EXTRACT PROVIDED
*-*-*

Construction and Symbol of Inductor

Inductor

Figure 1: Inductor.

Fig. 1(a) shows the construction of an inductor and Fig. 1(b) shows its symbol. It is a fixed value inductor. An inductor consists of N turns of a laminated copper wire are wound around an iron core.

Unit of Inductor

Inductance is measured in Henry or millihenry or microhenry and it is denoted by L. Henry is a very large unit. Therefore millihenry and microhenry are the another small units used for inductors.

\[\text{1 mH = 1 }\times \text{ 1}{{\text{0}}^{-\text{3}}}\text{ H}\]

\[\text{1  }\!\!\mu\!\!\text{ H = 1 }\times \text{ 1}{{\text{0}}^{-6}}\text{ H}\]

The inductance of a coil is given by,

\[\text{L = }\frac{N\times \phi }{I}\]

Where,

N = Number of turns,

ϕ = Flux

I = Current through the coil.

So the factors affecting the inductance are number of turns, flux linkage and current.

Types of Inductor

Inductors are basically categories,

  1. Fixed inductors.

*-*-*

PROMPT 1
In the records, write out the lines between the one holding "Given: Click the Moderator Note label" and the one holding "Looking at the", inclusive, leaving the pictures out.
The text and the records that follow it are independent of each other.

DATASET

*-*-*

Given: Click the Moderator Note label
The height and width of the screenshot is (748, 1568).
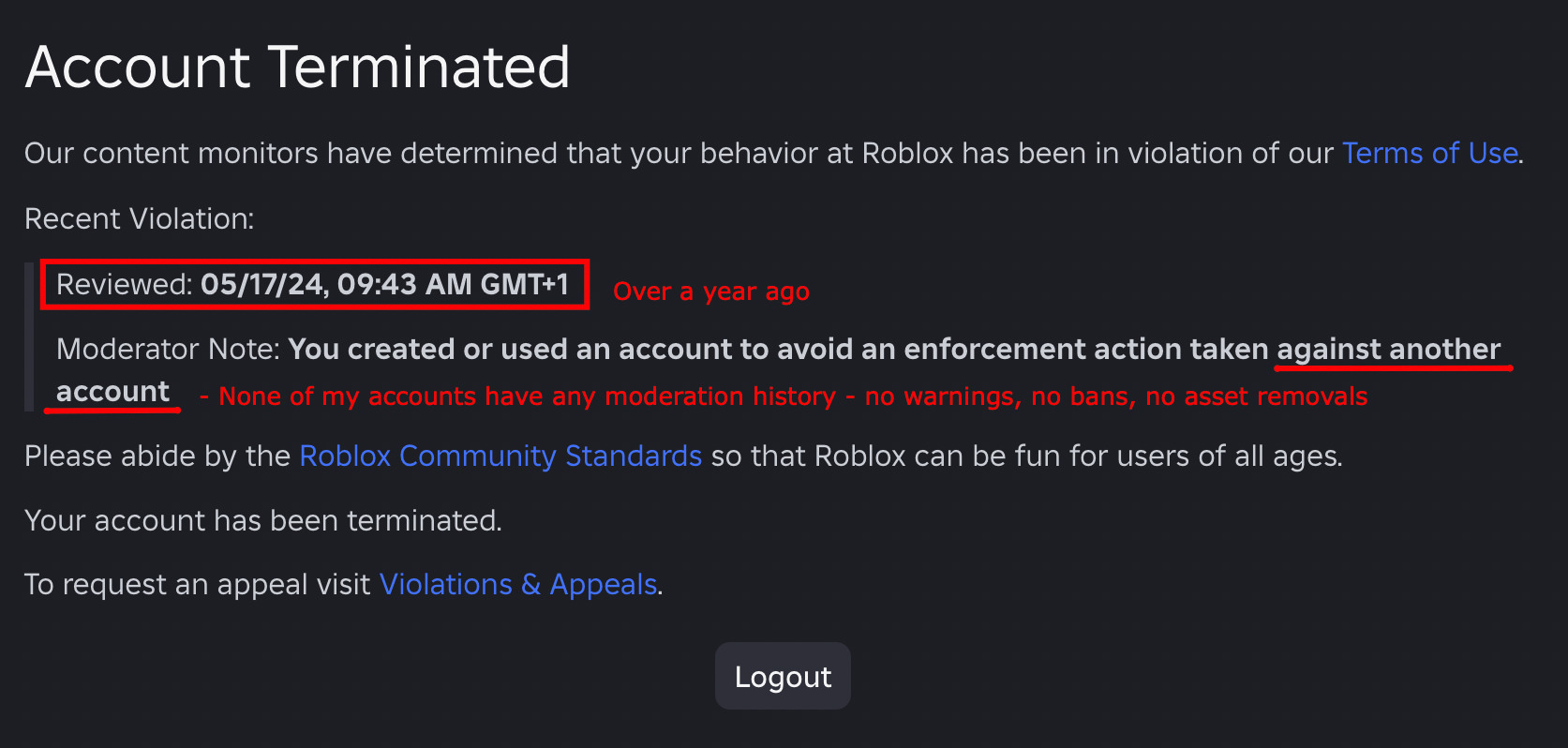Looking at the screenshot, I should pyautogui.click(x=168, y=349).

*-*-*

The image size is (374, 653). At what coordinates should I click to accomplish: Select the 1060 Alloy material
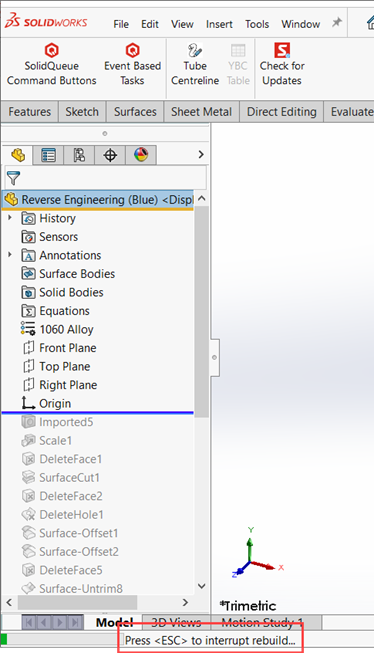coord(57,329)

*-*-*

PROMPT 2
Name every unit of inductance that the text on inductors mentions.

EXERCISE RESULT 1
Given: Click the Moderator Note label
The height and width of the screenshot is (748, 1568).
Looking at the screenshot, I should pyautogui.click(x=168, y=349).

EXERCISE RESULT 2
Henry, millihenry, microhenry